At Bibby Consulting & Support, a significant proportion of our client base is in the food and retail sectors, so we understand their unique pressures and demands. In the UK as our disposable incomes fall, our relative expenditure on food is increasing. Food prices have increased for some items by up to 11% year on year. This changes shoppers’ behaviour, as they look for the best deals. The 2012 Olympic and Paralympic games present a massive opportunity for food companies: with 14 million meals being served in 40 different locations with the supply of over 560 tonnes of fruit and vegetables. Those most prepared will benefit from these potential upsides and, indeed, find some opportunities for themselves among the threats for others.

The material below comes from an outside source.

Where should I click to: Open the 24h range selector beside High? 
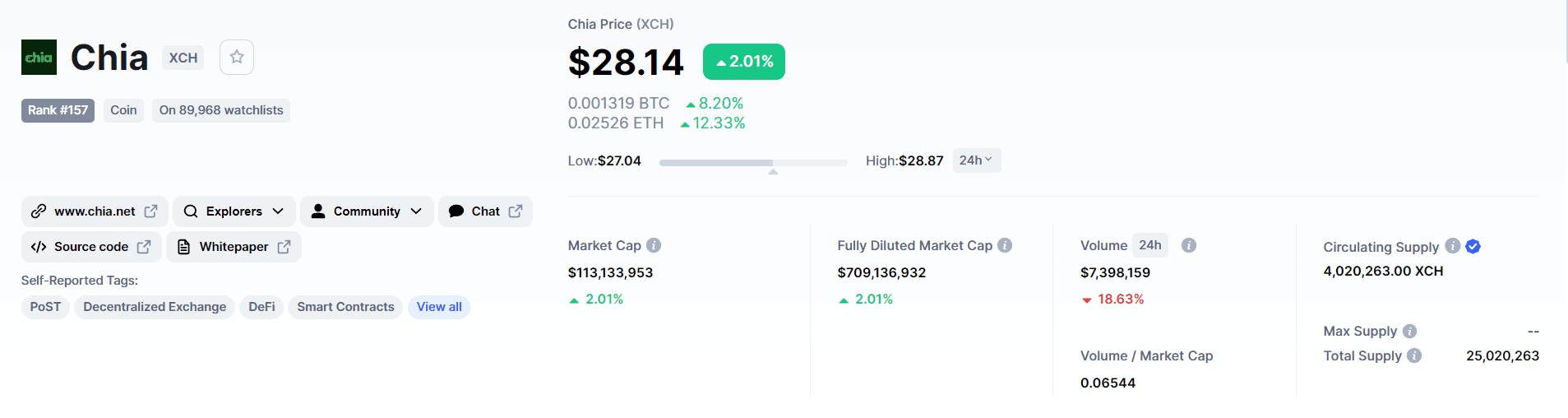pos(976,160)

Food retailers are in a highly competitive and fragmented market, and need to be able to react quickly and with agility to changing market conditions and stay ahead of the competition. This applies equally to the large retailer wanting to protect its reputation or the smaller trader wanting to avoid the high cost of complying with employment legislation.

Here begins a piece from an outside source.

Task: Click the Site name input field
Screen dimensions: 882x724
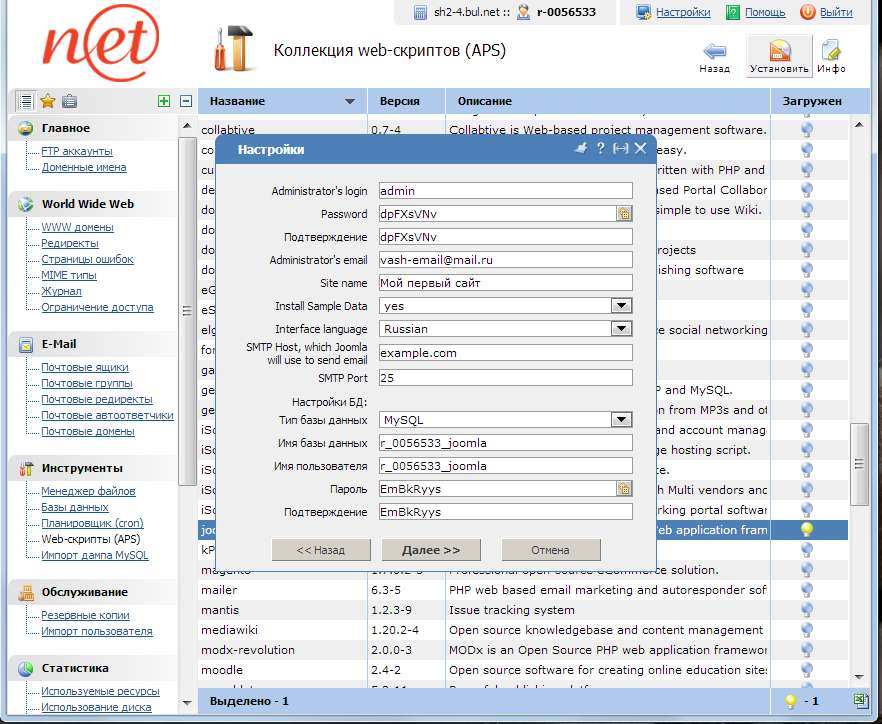Action: (505, 283)
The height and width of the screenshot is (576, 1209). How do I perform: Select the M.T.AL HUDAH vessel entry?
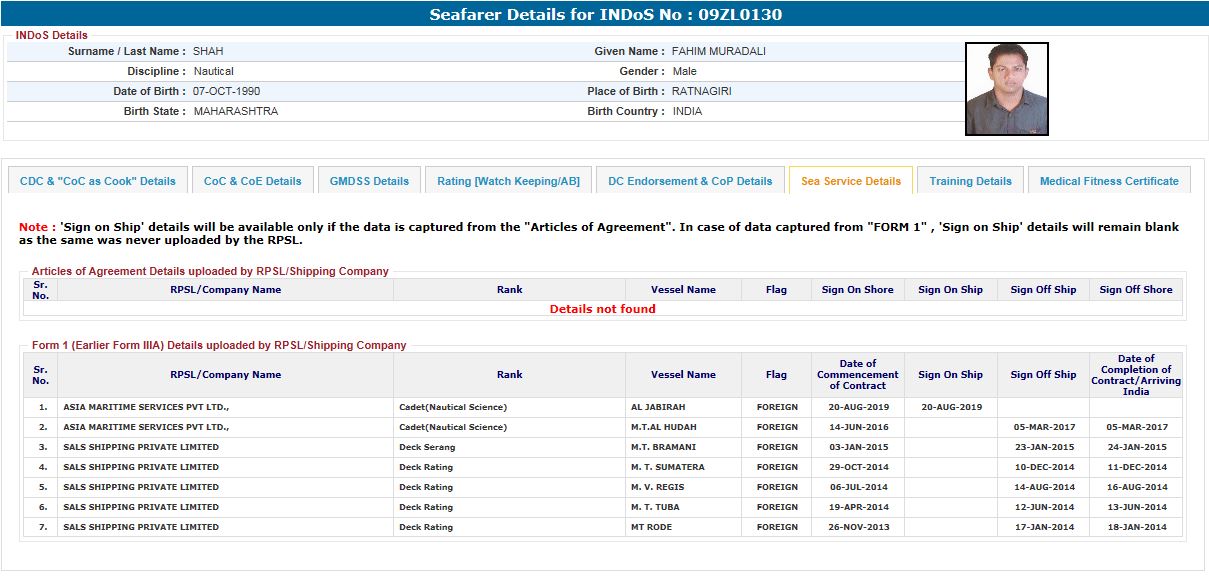tap(664, 427)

The administrative burden of remaining compliant with employment law and health and safety legislation, faced by small businesses alone, totals an enormous £4.5 billion per year. And this year one large company (the BBC) has paid out almost £600,000 dealing with employment tribunal claims. So it pays to get it right. Keeping on top of changing legislation can be onerous as the law changes twice a year, and interpretation changes daily. At Bibby we provide independent up-to-the-minute help, often on a pay-as-you-go basis, for retailers who want to remain compliant. However, there are some aspects of the law to which we think food retailers should be paying particular attention this year.
Default Retirement Age
The default retirement age of 65 is being scrapped as of October this year, which means that it will be nigh impossible to lawfully retire people from employment. Notably, under the new legislation, retirement will no longer be seen as one of the six potentially fair reasons for dismissal. This new law, which will be fully implemented by October, could prove burdensome on employers, as it will make it difficult to allow for fair termination of employment due to retirement and they may need more support in managing more mature employees.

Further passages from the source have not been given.